Copy out every row from the line containing "This screenshot has width=833, height=479." down to the line containing "pyautogui.click(x=336, y=122)", both included, keeping the requests as they are and raising each coordinate in the answers by 23.

[Extracted records]
=====

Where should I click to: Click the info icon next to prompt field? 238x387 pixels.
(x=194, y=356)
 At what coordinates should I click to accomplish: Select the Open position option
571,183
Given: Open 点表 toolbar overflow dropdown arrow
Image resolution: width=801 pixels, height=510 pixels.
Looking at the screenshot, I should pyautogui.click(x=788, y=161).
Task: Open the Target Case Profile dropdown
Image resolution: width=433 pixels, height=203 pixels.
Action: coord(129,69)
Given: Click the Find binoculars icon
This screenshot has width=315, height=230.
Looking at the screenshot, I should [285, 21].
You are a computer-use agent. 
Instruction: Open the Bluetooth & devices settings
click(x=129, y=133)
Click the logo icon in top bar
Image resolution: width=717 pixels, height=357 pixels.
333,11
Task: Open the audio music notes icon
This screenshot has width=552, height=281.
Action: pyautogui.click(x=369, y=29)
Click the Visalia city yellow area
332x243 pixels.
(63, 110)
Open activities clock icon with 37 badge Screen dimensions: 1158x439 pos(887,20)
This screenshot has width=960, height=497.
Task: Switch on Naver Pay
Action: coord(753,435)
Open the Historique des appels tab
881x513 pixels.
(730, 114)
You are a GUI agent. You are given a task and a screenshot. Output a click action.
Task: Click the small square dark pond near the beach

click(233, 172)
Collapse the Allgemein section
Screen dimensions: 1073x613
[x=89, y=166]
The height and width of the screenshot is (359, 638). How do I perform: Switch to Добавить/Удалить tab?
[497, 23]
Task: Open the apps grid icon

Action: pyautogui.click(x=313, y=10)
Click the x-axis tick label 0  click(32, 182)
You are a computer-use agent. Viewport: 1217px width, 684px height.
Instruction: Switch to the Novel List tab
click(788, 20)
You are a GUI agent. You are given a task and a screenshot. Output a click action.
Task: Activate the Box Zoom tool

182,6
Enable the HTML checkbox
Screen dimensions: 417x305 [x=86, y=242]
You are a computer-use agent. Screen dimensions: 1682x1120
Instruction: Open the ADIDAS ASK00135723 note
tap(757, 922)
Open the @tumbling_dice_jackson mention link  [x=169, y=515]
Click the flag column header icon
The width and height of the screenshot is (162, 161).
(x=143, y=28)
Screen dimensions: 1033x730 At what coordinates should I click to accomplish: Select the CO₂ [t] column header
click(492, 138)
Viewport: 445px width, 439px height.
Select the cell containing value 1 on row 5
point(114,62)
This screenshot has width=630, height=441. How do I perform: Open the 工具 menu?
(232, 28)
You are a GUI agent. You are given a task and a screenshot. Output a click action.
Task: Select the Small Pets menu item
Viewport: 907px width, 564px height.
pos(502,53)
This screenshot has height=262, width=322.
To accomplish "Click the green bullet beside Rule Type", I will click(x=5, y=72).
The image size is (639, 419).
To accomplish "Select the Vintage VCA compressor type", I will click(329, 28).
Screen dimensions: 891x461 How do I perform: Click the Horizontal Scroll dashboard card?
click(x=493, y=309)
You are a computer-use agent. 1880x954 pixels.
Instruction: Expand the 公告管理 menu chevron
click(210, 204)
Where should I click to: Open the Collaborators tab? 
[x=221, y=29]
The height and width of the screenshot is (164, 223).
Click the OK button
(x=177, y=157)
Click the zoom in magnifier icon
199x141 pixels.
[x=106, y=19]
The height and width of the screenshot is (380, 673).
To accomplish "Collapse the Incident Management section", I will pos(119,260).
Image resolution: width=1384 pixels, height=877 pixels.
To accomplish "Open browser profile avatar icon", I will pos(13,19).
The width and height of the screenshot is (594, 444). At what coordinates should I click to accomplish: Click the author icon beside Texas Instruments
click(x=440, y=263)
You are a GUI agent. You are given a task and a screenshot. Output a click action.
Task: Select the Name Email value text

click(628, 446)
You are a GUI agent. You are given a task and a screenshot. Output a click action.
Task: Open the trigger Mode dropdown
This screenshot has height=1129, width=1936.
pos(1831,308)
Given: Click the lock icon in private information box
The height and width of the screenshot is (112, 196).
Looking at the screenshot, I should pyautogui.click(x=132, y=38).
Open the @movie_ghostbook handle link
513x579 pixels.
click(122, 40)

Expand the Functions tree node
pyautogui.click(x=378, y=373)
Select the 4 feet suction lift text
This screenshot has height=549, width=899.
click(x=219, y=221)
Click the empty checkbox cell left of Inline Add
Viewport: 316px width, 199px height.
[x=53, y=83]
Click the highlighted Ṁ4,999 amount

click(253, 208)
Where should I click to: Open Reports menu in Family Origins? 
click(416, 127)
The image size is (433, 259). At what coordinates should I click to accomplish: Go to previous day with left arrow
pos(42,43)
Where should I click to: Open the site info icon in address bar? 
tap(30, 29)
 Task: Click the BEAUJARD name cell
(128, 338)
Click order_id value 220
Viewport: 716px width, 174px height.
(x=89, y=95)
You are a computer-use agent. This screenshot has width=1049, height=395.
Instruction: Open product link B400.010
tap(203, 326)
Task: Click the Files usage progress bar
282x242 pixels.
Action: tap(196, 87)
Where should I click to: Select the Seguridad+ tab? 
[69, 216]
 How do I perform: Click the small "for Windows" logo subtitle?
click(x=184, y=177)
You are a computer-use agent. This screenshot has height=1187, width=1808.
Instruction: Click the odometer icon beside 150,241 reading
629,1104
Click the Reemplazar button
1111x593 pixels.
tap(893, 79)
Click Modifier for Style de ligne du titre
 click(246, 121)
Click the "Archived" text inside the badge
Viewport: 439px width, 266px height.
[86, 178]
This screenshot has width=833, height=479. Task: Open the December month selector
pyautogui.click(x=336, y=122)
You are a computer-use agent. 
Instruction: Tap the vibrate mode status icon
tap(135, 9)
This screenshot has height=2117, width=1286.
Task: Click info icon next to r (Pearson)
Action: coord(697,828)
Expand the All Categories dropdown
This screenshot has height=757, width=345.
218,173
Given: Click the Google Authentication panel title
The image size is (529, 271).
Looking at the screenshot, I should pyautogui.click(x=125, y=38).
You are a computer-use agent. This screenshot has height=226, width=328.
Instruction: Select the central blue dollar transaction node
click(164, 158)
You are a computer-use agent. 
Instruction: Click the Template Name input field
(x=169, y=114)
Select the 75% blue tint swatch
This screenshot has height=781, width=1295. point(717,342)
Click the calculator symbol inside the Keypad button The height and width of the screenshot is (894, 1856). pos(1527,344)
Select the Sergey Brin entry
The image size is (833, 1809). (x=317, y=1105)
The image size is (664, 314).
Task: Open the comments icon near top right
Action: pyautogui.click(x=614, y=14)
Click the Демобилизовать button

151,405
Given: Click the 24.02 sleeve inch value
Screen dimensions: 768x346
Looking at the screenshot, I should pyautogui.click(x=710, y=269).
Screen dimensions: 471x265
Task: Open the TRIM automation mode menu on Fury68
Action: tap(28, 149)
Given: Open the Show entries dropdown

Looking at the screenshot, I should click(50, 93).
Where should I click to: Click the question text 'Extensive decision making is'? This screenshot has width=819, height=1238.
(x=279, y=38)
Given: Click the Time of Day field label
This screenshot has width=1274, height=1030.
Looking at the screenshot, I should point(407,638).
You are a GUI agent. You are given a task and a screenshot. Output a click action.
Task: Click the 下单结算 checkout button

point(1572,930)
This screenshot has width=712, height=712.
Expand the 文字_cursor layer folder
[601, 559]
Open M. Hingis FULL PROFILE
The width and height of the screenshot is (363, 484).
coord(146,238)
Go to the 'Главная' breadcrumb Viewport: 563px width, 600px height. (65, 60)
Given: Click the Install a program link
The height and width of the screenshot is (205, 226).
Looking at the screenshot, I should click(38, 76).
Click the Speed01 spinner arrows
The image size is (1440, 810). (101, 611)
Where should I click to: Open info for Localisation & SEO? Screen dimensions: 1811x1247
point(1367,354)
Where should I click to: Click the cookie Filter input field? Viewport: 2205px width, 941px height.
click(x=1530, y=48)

=====

[Response to this exercise]
This screenshot has width=833, height=479. Task: Open the December month selector
pyautogui.click(x=359, y=145)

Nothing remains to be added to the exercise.